Listening to Rod Stuart’s Forever Young today on the radio gave me all the feels.  It’s an old song, but it’s lyrics and the season of graduation, remind me of how I feel for all of the young people who have laughed, sat, cried, sang, and enjoyed the classroom experience with me at some point these last fifteen years.

There are educators in our world whose rewards come only after years, when a former student graduates and remembers the impact he/she had on his/her life. Fortunately, I’ve been blessed with many amazing students with loving parents every year of my teaching life.  Becoming friends with parents and adult students has been one of the many gifts of my teaching career.

Nonetheless, for all of us who have given of ourselves in the gritty and challenging work of helping children grow into successful young people, watching our students graduate is thrilling!  It’s a reminder that our work is a legacy.  Reality says good or bad, we leave an imprint on our students’ lives, but I’m speaking up for those of us who pour our love into each child whom we’ve encountered.  There are students who have sat in our classrooms, or students we’ve mentored from other rooms, or students who remember that every time they saw us, we had a smile to share.  The community built within a school has so much potential to help grow and stretch that child into the person they dream to be.  As an educator who has witnessed this many times over, I tell you that it’s worth it all.

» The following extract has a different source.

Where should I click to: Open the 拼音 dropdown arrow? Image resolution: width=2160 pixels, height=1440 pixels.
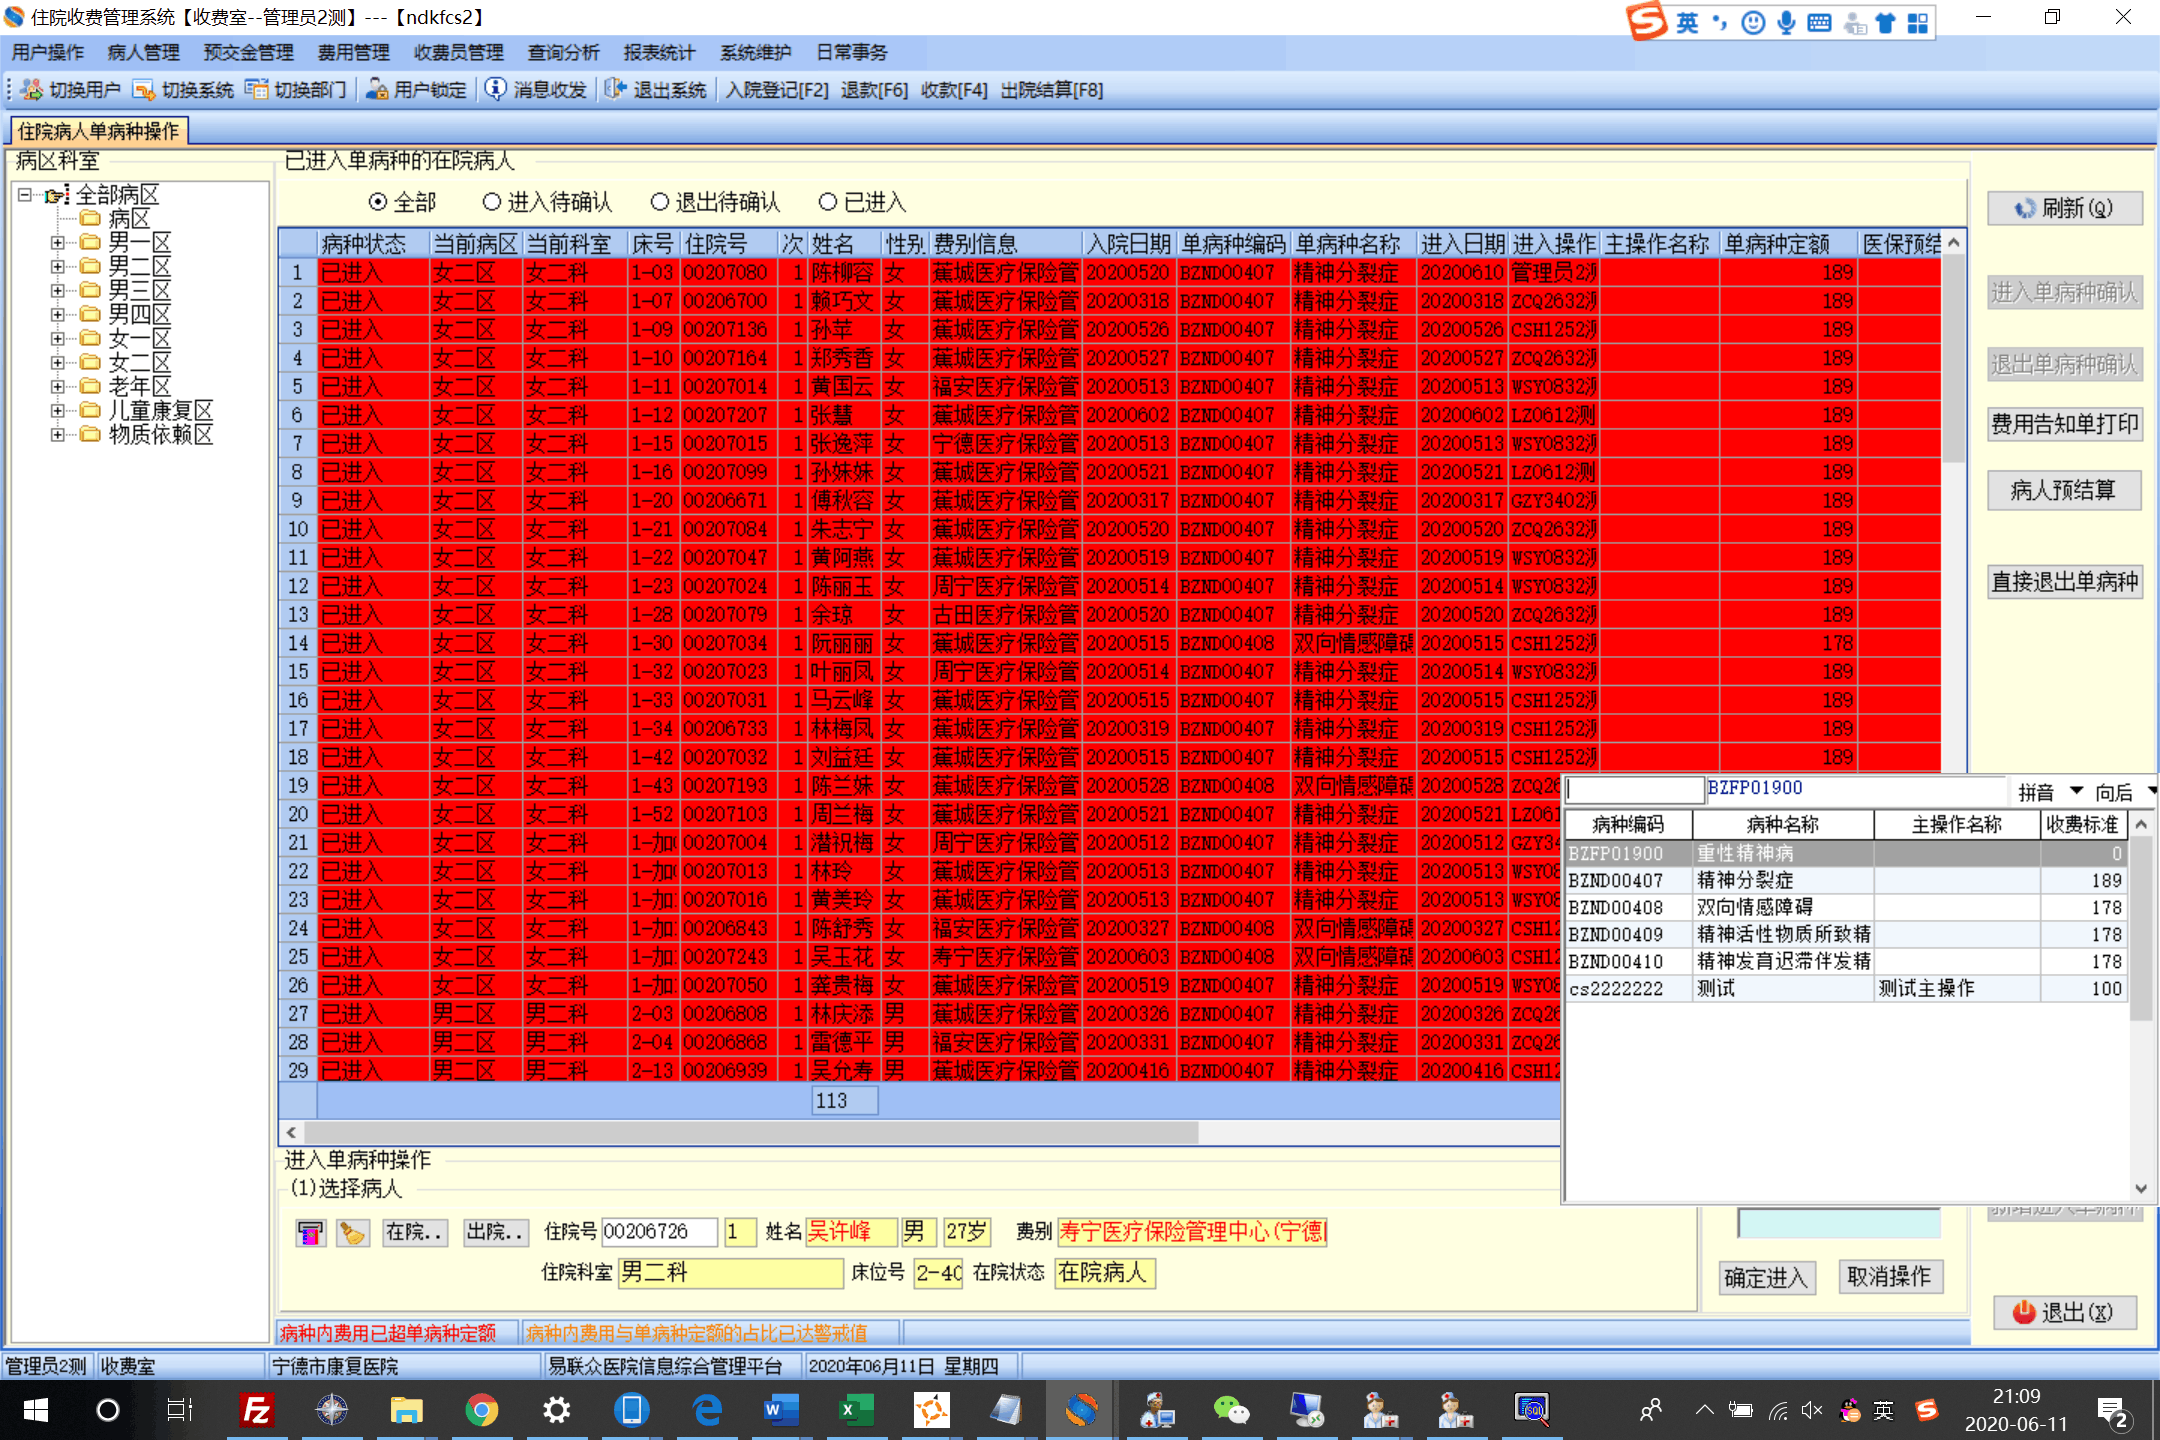pos(2076,791)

Educators will encounter disrespect from the very people they try to help the most. They will encounter admin who try to micromanage.  They will sit through professional development counter-intuitive to what is learned through working daily with children.  They will show up to work sick because it’s easier than making sub plans.  They will show up to work during the most traumatic of life events, and they will do it every year because that is how we are wired.  And while those are the hardest parts of teaching, there are so many amazing things, too: watching learning and behavior gaps shrink, building community/family within a class, loving each child through every storm they face while in our class, the thank you notes and drawings just for us, the growth, and watching new passions take off while learning—all these things far outweigh the negatives.  Watching our students successfully enter adulthood is a thrill we share.  Knowing we had a part, it just can’t be matched.

Teaching isn’t a work of fairy tales and is not for the faint of heart.  Summer breaks are as necessary and restorative as weekends. We give so much of ourselves because we know what it takes to help raise a child up.  We feel a lot of guilt for spending more time with other people’s children than our own.  But I tell you, this season of watching a student spread his or her wings is such a reward.  We do it all over and over again because our hearts’ purpose would choose nothing else.

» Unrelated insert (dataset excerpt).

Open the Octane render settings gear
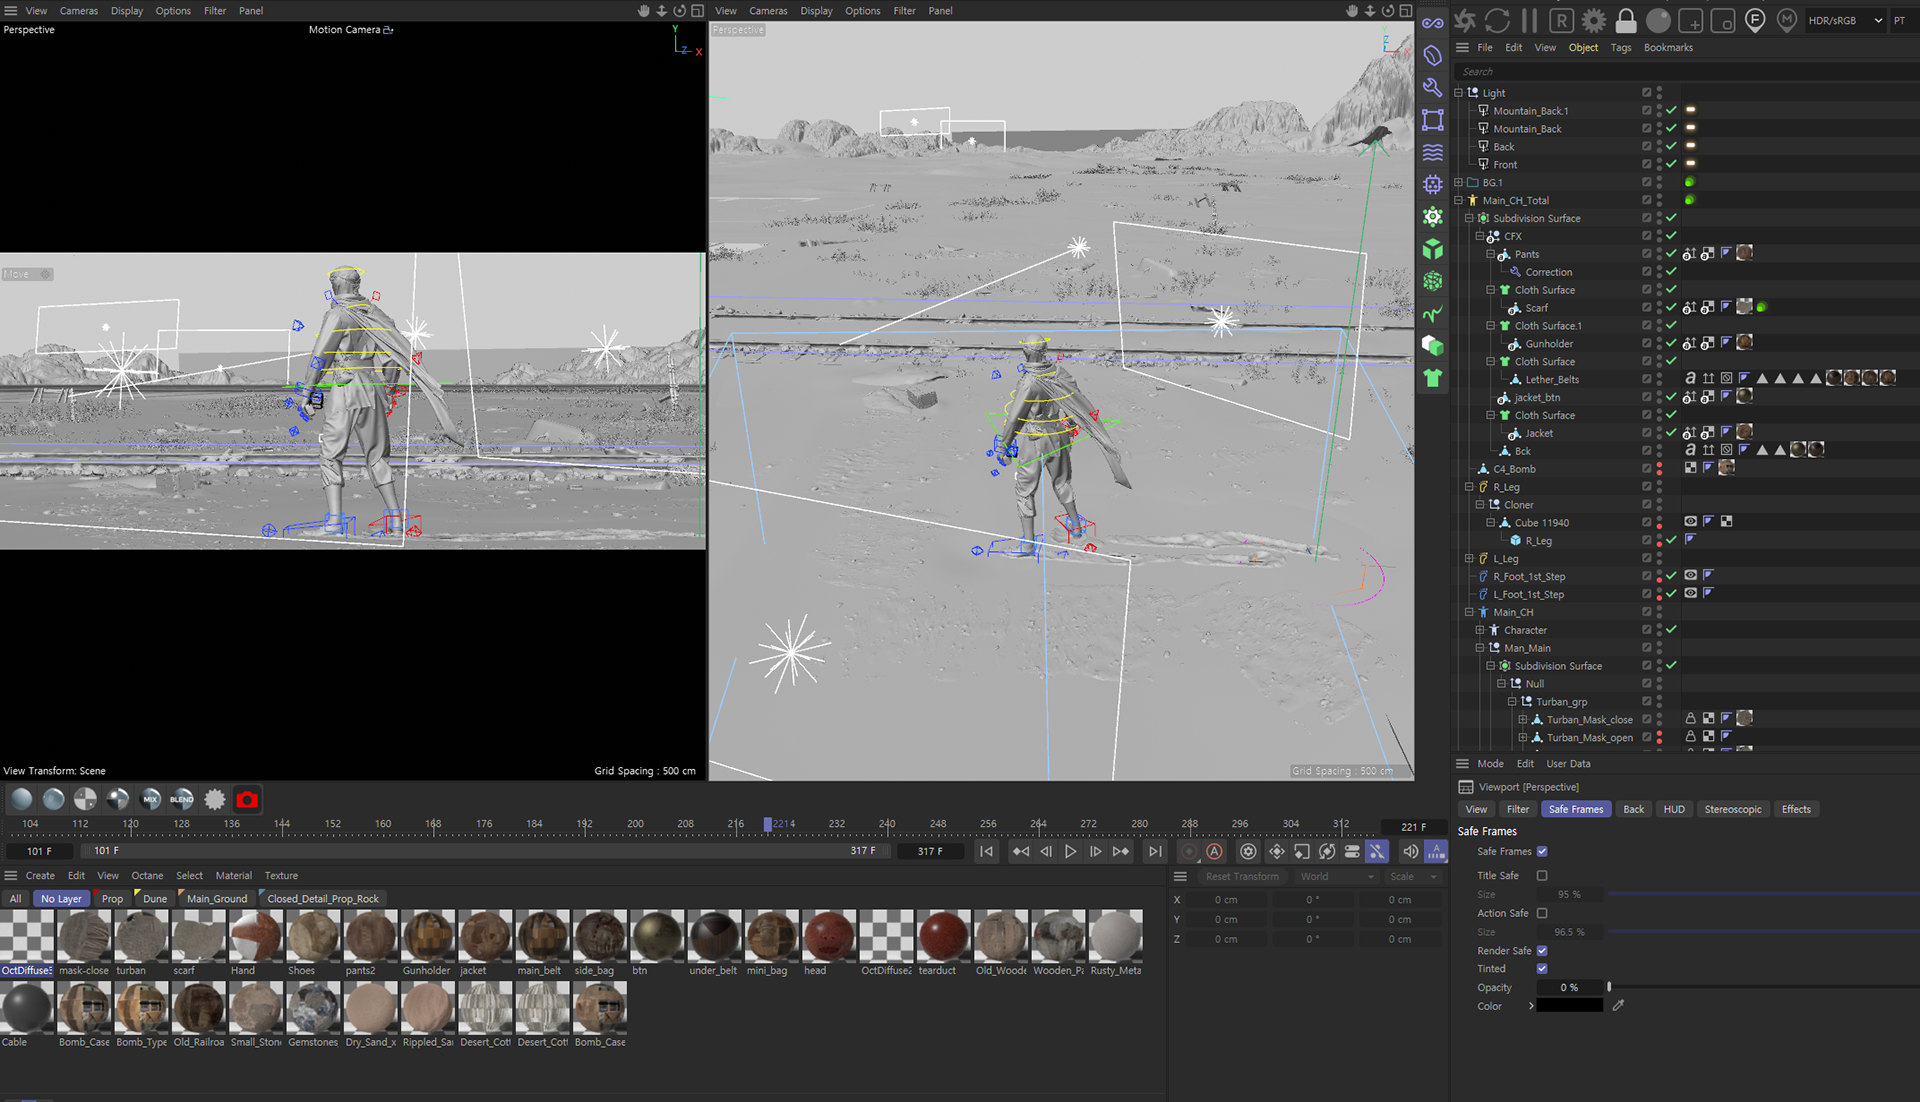1920x1102 pixels. (1594, 20)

And that’s our teachers’ hearts.  We love watching you walk across the stage to receive your diploma.  We love to see you enjoy your jobs and college experiences.  We love to be invited to your weddings and baby showers.  We love to be part of our students’ lives forever.  Even if you gave us a hard time, we choose to remember the best (exactly how you like to remember us even when we’ve made our own mistakes).

I don’t know if there is a profession quite like our’s with such a sweet reward.  So, I am truly grateful to know and remember that God has put me into position to have touched hundreds of lives since 2004.

Congrats to all of our graduates past and present!  We want to see you achieve all you hope for in life!  We hope to have impacted your life, but never doubt that your impact on our lives is just as real.